I should have been more balanced, though, because I believe the traditional dev/ops dichotomy is obsolete. (Even if the term "devops" got driven into meaninglessness.)

@mattdm @razze @alatiera

> I was trying to present the first perspective, having just read hundreds of comments saying that a huge part of Fedora should not exist.

Fedora Flatpaks are not a huge part of Fedora. They are a script that takes rpms and creates an OCI container that can be consumed by Flatpak.

None of us care if Fedora continues to package apps or not. I personally think it's wasted effort but if people want to do that, that's their decision.

@mattdm @razze @alatiera Fedora Flatpaks were invented to solve a very particular problem: we can't pre-install Flatpaks from Flathub because legal reasons and we also want tighter control over the pre-installed GNOME apps during the liftcycle of a Fedora release.

Why did the scope change suddenly?

Sebastian Wick

@mattdm @razze @alatiera What could you possibly achieve with Fedora Flatpaks that you couldn't by working with Flathub and upstream instead?

That is the crux of the problem.
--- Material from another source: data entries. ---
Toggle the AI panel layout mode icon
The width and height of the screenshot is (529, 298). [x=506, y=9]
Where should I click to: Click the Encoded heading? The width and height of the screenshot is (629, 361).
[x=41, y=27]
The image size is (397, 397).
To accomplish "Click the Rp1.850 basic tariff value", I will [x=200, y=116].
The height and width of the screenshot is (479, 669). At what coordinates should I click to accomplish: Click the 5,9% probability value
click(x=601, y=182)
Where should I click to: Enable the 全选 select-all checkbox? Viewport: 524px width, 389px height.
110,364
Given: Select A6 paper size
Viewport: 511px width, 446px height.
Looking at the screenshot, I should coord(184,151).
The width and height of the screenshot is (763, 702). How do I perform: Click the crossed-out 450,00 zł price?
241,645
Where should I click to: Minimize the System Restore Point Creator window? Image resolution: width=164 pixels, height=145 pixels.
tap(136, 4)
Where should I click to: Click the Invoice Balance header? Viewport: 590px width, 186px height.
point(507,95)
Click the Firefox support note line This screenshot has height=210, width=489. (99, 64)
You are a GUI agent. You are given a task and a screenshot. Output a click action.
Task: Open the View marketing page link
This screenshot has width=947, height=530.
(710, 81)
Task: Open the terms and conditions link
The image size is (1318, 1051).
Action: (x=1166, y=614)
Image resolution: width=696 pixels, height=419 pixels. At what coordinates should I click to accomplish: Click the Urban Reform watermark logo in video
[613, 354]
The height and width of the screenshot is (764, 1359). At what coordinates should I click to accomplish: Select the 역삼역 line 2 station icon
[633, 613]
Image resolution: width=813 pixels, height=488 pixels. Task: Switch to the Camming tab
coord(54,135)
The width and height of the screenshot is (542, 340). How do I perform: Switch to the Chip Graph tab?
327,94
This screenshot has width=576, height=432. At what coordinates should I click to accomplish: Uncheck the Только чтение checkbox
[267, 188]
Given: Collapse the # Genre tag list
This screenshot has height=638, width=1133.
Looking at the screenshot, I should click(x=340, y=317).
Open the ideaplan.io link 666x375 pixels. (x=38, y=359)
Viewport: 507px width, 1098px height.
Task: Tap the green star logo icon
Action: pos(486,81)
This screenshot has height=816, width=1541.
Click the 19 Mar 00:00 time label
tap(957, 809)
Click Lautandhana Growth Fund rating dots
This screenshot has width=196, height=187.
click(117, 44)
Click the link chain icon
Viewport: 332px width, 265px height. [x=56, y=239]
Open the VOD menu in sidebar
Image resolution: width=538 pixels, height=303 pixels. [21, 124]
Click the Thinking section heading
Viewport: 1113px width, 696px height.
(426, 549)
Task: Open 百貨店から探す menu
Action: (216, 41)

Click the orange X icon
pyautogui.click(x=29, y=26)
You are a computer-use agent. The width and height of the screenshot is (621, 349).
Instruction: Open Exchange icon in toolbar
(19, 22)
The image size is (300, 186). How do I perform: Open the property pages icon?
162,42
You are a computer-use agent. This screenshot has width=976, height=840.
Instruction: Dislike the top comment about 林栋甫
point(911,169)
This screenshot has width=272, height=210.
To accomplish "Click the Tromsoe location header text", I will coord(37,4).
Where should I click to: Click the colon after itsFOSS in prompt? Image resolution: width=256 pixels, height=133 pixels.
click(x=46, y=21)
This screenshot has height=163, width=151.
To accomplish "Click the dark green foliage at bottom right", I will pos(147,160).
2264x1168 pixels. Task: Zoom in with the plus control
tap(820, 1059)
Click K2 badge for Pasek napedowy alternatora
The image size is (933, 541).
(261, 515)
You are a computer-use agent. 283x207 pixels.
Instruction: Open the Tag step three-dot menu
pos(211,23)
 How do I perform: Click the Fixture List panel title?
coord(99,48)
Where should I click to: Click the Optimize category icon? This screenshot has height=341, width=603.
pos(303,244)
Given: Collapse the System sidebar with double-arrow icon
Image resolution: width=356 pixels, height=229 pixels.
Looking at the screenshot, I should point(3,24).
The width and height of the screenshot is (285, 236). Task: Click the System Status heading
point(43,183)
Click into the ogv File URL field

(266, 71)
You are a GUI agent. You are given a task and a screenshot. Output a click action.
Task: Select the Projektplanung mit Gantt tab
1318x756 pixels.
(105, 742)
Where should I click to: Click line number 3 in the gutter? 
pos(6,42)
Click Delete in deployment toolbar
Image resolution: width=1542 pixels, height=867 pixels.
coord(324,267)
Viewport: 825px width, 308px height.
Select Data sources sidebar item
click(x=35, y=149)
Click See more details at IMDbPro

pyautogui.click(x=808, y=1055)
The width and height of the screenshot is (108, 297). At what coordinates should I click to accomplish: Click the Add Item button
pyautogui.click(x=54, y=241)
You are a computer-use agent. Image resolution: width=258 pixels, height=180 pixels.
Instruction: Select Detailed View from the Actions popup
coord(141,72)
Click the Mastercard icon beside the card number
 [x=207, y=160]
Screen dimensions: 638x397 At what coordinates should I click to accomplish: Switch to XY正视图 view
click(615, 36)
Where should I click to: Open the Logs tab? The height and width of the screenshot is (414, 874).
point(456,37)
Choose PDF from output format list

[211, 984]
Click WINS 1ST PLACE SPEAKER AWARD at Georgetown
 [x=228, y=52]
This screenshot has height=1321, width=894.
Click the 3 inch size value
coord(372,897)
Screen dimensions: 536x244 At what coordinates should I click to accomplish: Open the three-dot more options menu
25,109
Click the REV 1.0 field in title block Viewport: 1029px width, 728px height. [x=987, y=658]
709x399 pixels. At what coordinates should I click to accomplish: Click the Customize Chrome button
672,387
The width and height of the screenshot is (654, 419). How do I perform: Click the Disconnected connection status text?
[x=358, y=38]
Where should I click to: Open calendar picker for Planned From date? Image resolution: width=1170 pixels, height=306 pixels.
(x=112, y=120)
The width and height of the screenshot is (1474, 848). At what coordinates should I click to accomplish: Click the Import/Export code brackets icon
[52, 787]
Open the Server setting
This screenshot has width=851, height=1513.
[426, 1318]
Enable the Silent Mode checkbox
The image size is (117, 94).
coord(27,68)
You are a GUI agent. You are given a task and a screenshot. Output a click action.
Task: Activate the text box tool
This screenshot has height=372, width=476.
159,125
Fedora Flatpaks compete with Flathub, but neither Fedora nor Flathub has any benefit by doing this.

We could figure out how to collaborate instead, but you have chosen to double down on competing and in the process slandered Flathub and insulted everyone working on Flatpak and Flathub.

@mattdm @razze @alatiera And the worst part is that I still don't see any reason for you to do so, other than a fear of loosing relevance or control.